I'm currently working to integrate the ARM64 ftrace patches to enable the full support to "dynamic ftrace with registers". Specifically I'm working on the 4.9.200 kernel version for the Pixel 3a (sargo) and the patches I'm referring to are the following:
- https://patchwork.kernel.org/patch/9275617/<- based on the 4.8.xkernel version
- https://patchwork.kernel.org/patch/10657431/<- basedon the 4.20.x kernel version
The aforementioned patches require the support to the '-fpatchable-function-entry=2' GCC 8.x compilation option, reason for which I integrated the support to GCC 9.1 to build the kernel. Compiling the kernel with this option properly inserts the 2 ARM64 NOP instructions at the prologue of each traceable function.
The issue is that the kernel compiled with the ported "dynamic ftrace with registers" patch (4.8.x and 4.20.x are really similar) is crashing during the transition from kernel-land to user-land, specifically in the call to 'do_execve()' to spawn '/init'. The ftrace initialization and the whole initial booting sequence in the crashing kernel is identical to a properly booting kernel (e.g. a kernel with the "dynamic ftrace enabled without registers" support).
The verbose logs ('debug', 'ignore_loglevel', 'initcall_debug' and increased log buffer shift) are enabled and the crash is not actually showing the reason of the failure (e.g. invalid instruction execution, invalid memory access).
An attempt to enable the full KASAN+KCOV support has been done, but it resulted to be impossible to carry on as the generated LZ4 image is too big to be loaded by the Pixel 3a bootloader resulting in a "FAILED (remote: 'Error verifying the received boot.img: Buffer Too Small')" fastboot error. Flashing the boot image is possible, but after the crash the device enters a bootloop phase where it's impossible to obtain the logs from '/sys/fs/pstore' because a new flash of the working boot image is causing a flush of the crash logs.
As an additional attempt, the 4.8.x patch has been ported to the 4.9.x kernel and the 4.20.x patch has been ported to the 4.19.x kernel for the HiKey620 board (ARM64-based) resulting in a successful boot in both cases (using the latest AOSP compiled from the 'master' branch) and with the possibility to use the "dynamic ftrace with registers" through the API from a kernel module. At this point I've been left wondering what may be the difference between the 4.9.x kernels for the HiKey620 board and the Pixel 3a.

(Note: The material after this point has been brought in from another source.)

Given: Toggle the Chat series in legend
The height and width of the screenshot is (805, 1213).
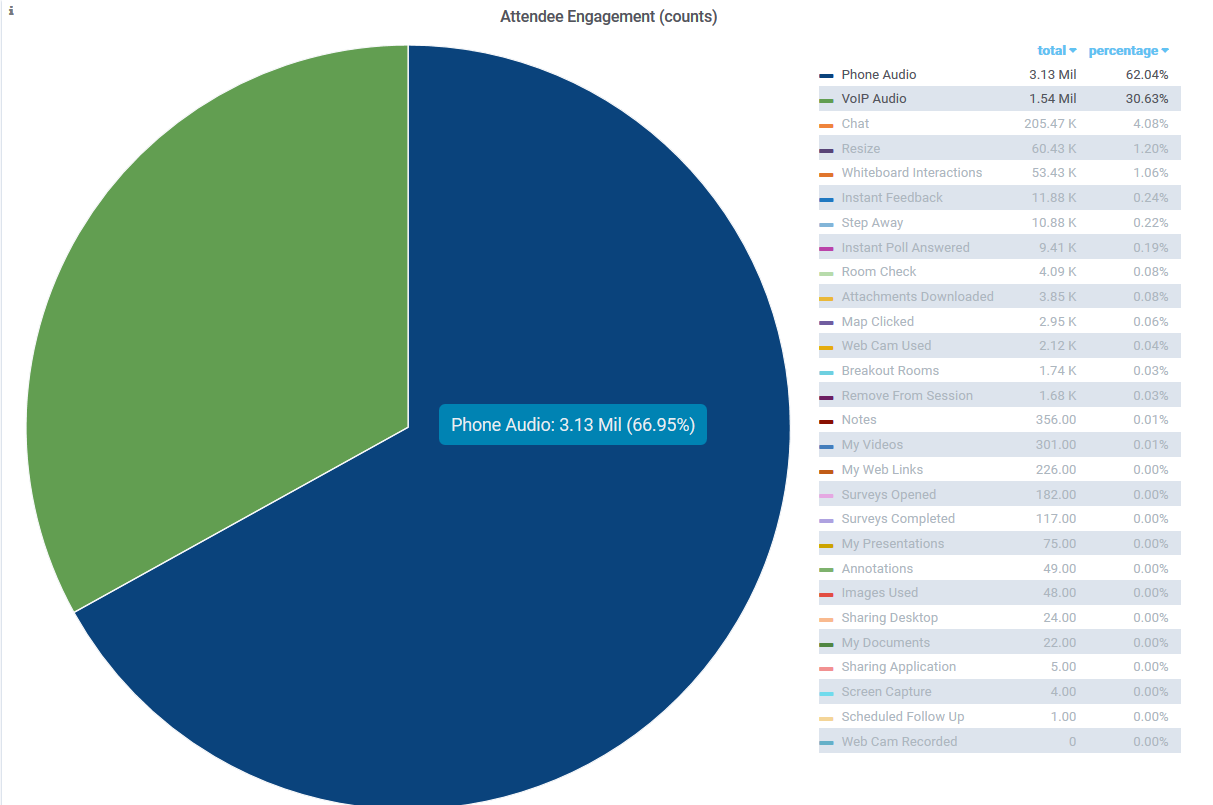Looking at the screenshot, I should 855,124.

I've also been playing with the kernel option 'CONFIG_DEBUG_RODATA' to disable the read only memory enforcing (e.g. this old issue https://github.com/raspberrypi/linux/issues/2166 is hinting to the ARM kernel crashing when ftrace is enabled and it turned out to be a read-only memory issue); in my case the full boot sequence is working fine so I excluded that as a possible cause.

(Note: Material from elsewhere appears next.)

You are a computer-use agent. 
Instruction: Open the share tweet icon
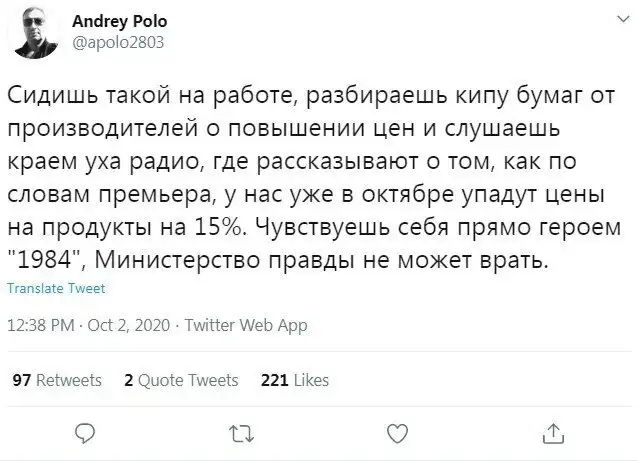coord(552,432)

To make sure that the '/init' (actually '/system/bin/init') binary is not executed at all I put some logs and an infinite loop as really first instructions in the entry point ('int main(..)' of the 'init/main.cpp' file) and the boot process is clearly not reaching that point, so this lead me to exclude a problem with the setup functions of the 'first' and 'second' init user-land stages.

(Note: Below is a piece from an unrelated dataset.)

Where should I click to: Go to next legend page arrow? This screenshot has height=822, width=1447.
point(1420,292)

The following links point to the verbose logs of the crashing kernel (4.9.200 with "dynamic ftrace with registers") and the booting kernel (4.9.200 with "dynamic ftrace without registers"):
- https://pastebin.com/Y4zR4dyu
Pixel 3a - Crashing Log
- https://pastebin.com/HubM6Cw9
Pixel 3a - Booting Log
What would it be the best way to debug the issue? Is there anything obvious that is causing the issue and I’m missing?
EDIT 1
I managed to get KASAN+KCOV build working after compiling the kernel with Clang10 and enabling the 'CONFIG_CC_OPTIMIZE_FOR_SIZE' option that uses the -Os compilation flag to shrink the size of the kernel image. Enabling CONFIG_GZIP reduces the size even more, enabling fastboot to properly boot the kernel without flashing. Clang10 has been compiled from sources, that now contain the full support to the '-fpatchable-function-entry' option. Even in this case the obtained crash logs are not hinting to anything particular (e.g no KASAN crashes or warnings).
While looking for similar problems I ran into what looks like a really similar issue, that had no solution: https://unix.stackexchange.com/questions/243515/why-cant-the-kernel-run-init.